Everyone Wants to be Happy03 – 17 May 2024
By Lithuanian Artist Raminta Mozūraitienė
Artist statement:
I truly believe that the real nature of the spiritual soul is the desire to be happy. Everyone tries in all possible ways to become delighted, whether consciously or unconsciously. We often hope that the future, another person, or a new thing will bring us joy and open the door to an eternity full of real and endless happiness. Just being happy is immensely hard work these days. Our mind is full of the strangest ideas, which sometimes do not help us at all. This exhibition, full of mystical motifs, reveals how I fell in love with the colours of India, the beauty of culture, nature, and animals, and how I was mesmerized by the wave of Indian incense, sounds, spirituality, and colourfulness.
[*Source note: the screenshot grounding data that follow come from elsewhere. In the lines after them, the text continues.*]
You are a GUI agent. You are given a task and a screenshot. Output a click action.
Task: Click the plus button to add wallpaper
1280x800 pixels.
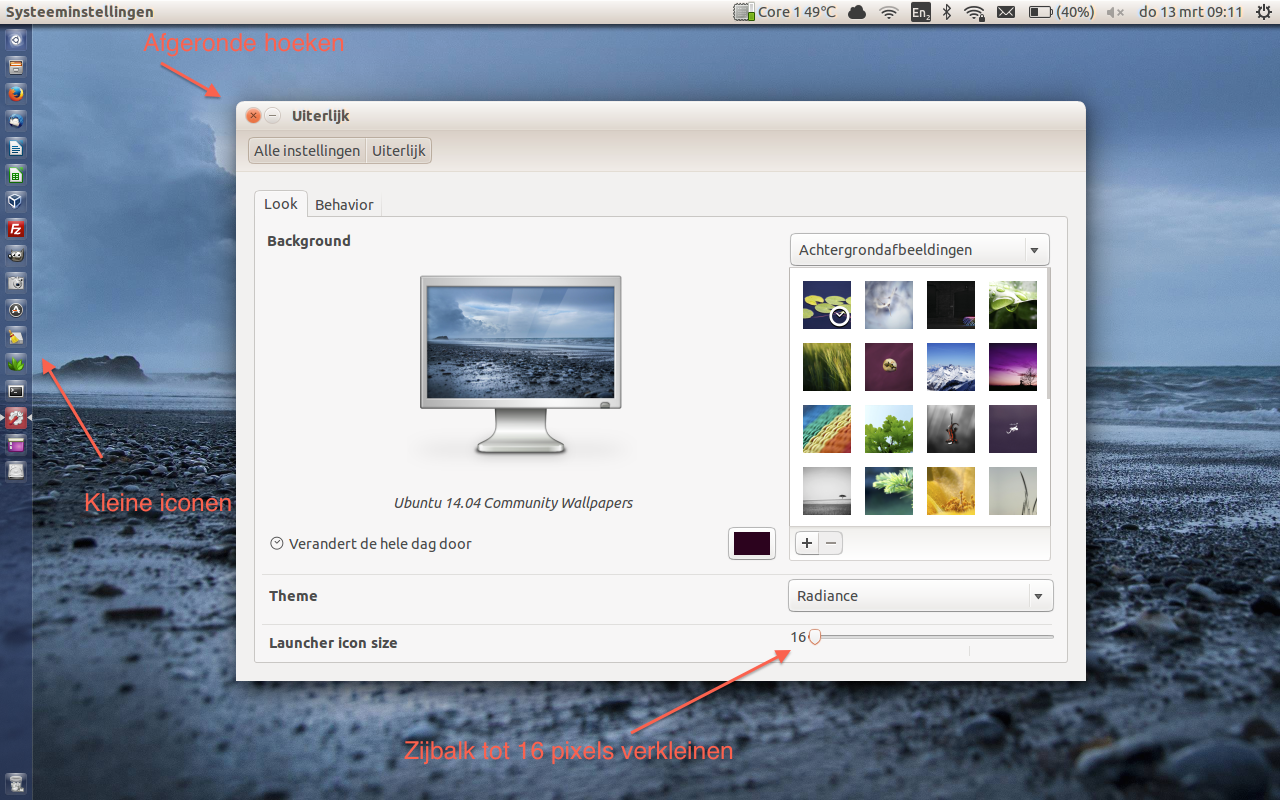pyautogui.click(x=807, y=543)
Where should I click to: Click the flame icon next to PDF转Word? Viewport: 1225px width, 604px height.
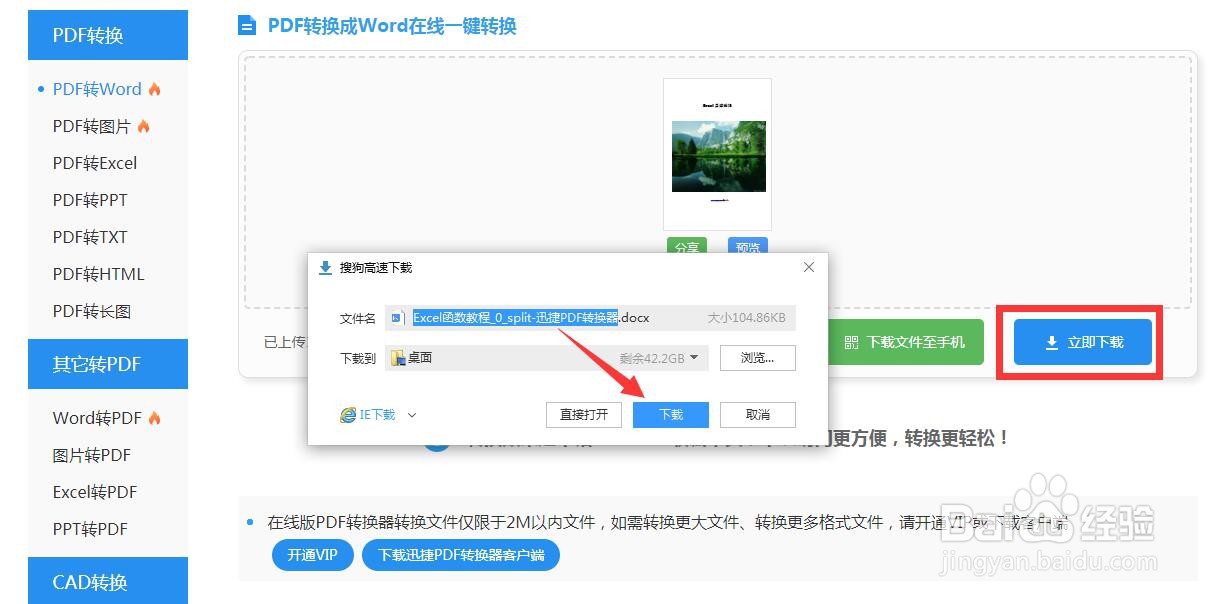tap(153, 88)
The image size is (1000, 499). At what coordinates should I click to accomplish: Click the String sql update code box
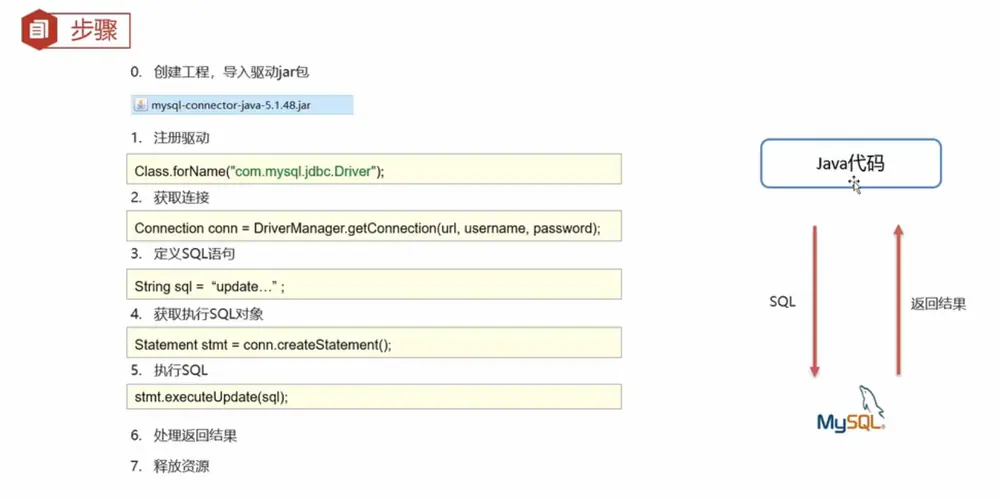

The motifs depicted in the exhibition completely ignore the laws of anatomy and logic. I combine the elements of reality and fairy tales, thus allowing both aspects to exist simultaneously. I am still not aware of exactly what eternal happiness is and where it can be discovered, but I believe that India has many special recipes to find that out.
Raminta Mozūraitienė
in cooperation with the Embassy of the Republic of Lithuania and the Gallery Rooster
About artist:
Raminta Blazeviciute – Mozuraitiene (b. 1993) is a painter of the young generation. She completed her M.A. in painting at the Vilnius Academy of Arts in 2018. Since 2014, Blazeviciute has been actively participating in group shows, plein air painting sessions and competitions.
Raminta’s work visualises a journey into the inner world, in which reality is intertwined with dreams, and future prospects mingle with memories of the past. The artist draws attention to the duality of everything: starting from two sides of the inner self that are in constant struggle, relations with the closest environment and people, and ending with bipolarity, which has various manifestations in culture, social organisation etc. While testing the relations between the opposite poles, the artist is in constant search of their harmony and discovers paradoxes produced by the collision of opposites. She challenges the monotony and predictability of daily life, and fights it with the help of alogisms, irony and elements of play and fairy tales. Thus, for her painting language the artist draws inspiration from primitive art, surrealism, and the principles of magical realism. She disregards the laws of perspective and anatomy, imitates the aesthetics of children’s work.